Pussy Riot Lawyers: Captured Female Ukrainian Pilot Is Russian POW

Human rights attorneys ask U.S. to pressure Russia on humanitarian issue

Nadezhda Savchenko
Nadezhda Savchenko / AP
December 1, 2014

Human rights attorneys who represented the Russian rock band Pussy Riot last May arrive in Washington this week to plead with the United States to aid another female detained by Vladimir Putin's Russian Federation.

Attorneys Mark Feygin and Nikolay Polozov represent Nadezhda Savchenko, a 33-year-old pilot from Ukraine who now sits as prisoner in Russian captivity after she was detained during Russian military operations in the war between the two countries.

Russian officials claim she was responsible for providing crucial information for a shelling that led to the death of a Russian TV news crew. However, her attorneys and media reports have said that cellphone tower records prove she was nowhere near the location at the time of the incident.

Following the incident, pro-Russian forces released a video of Savchenko being kidnapped and trafficked across the border to Russia where she remains detained today.

Feygin, Polozov, and other leaders from the human rights community intend to meet this week with personnel at the State Department and the United Nations, as well as with U.S. Ambassador Samantha Powers and members of Congress in an effort to get Savchenko declared a Prisoner of War so that she may have rights set forth under the Geneva Convention.

Article 2 of the Geneva Conventions of 1949 states that "the present Convention shall apply to all cases of declared war or of any other armed conflict which may arise between two or more of the High Contracting Parties, even if the state of war is not recognized by one of them. The Convention shall also apply to all cases of partial or total occupation of the territory of a High Contracting Party, even if the said occupation meets with no armed resistance."

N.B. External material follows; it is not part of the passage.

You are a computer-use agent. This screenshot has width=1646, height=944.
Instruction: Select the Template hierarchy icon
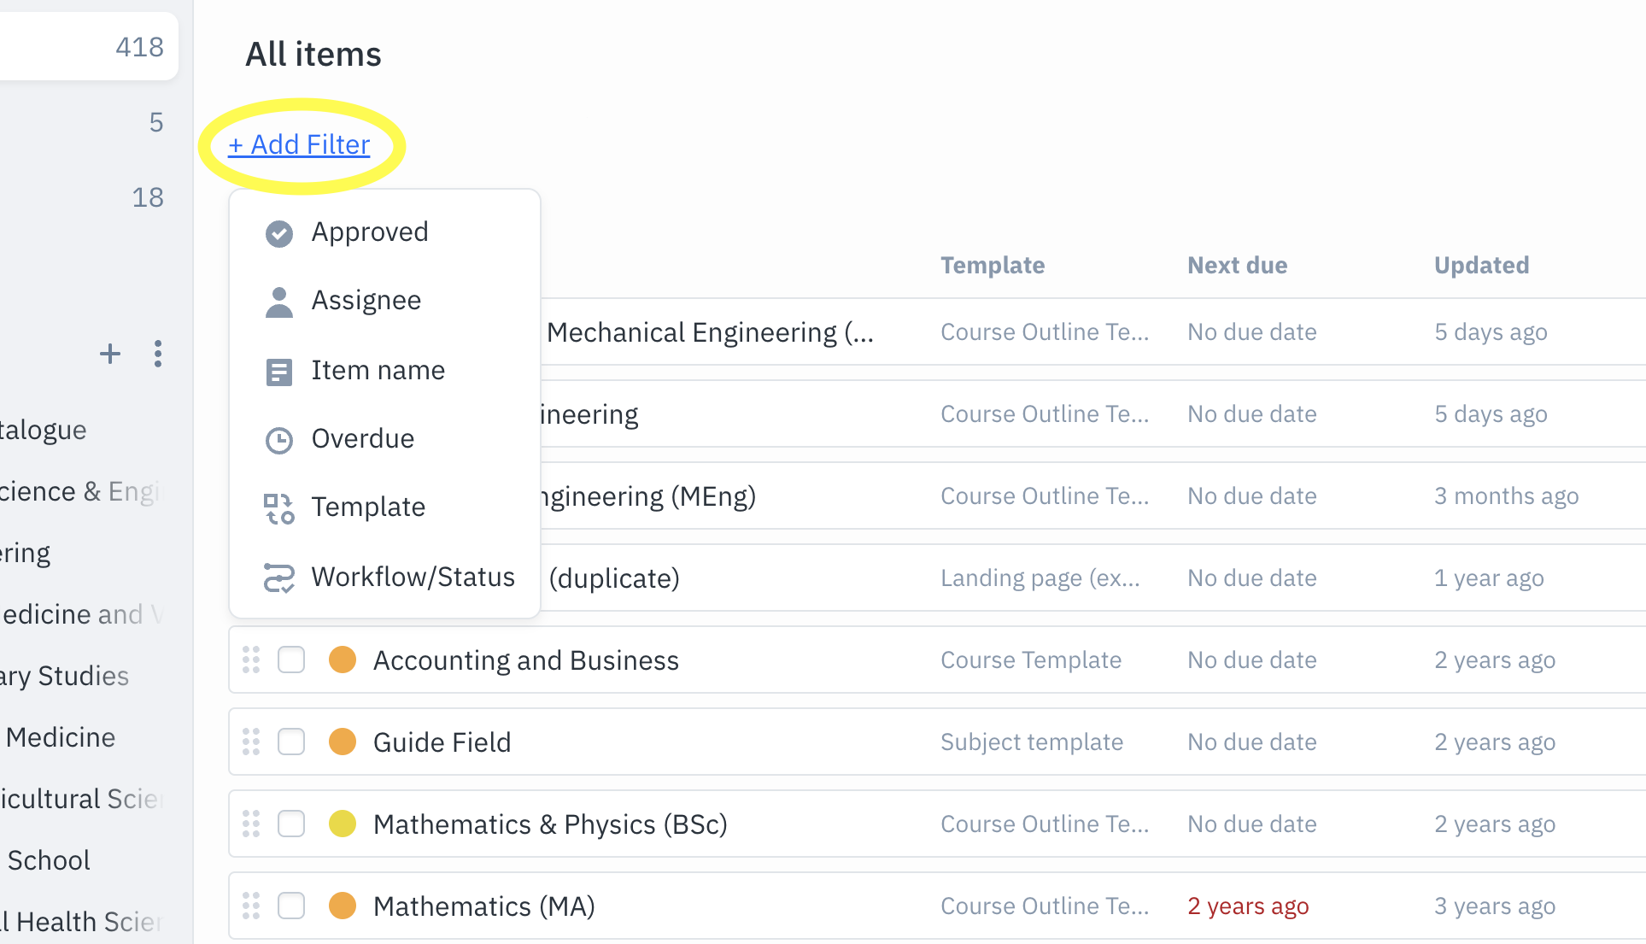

By the Geneva Convention's standards, the conflict's definition applies to Ukraine and thereby the Savchenko case.

The legal team seeks to initiate a congressional resolution to declare Savchenko's status as a POW on the premise that the turmoil in Eastern Ukraine is, in fact, an international conflict and that Russia is a participating party.

If rights were granted, Savchenko and other political prisoners from the conflict between Russia and Ukraine would be granted visitation and treatment from impartial humanitarian organizations such as the International Red Cross, due process through the court systems, and right to humane treatment.

While the U.S. Embassy in Moscow called for the release of Savchenko in July, the United States has signaled it does not otherwise wish to engage militarily in Ukraine.

However, the United States is well within its right to adhere to another article of the Geneva Conventions, article 11, which states, "Protecting Powers shall lend their good offices with a view to settling the disagreement."

According to sources close to the talks, U.S. diplomats are at least open to discussion this week pertaining to how the United States expects hostages, especially female prisoners, to be treated.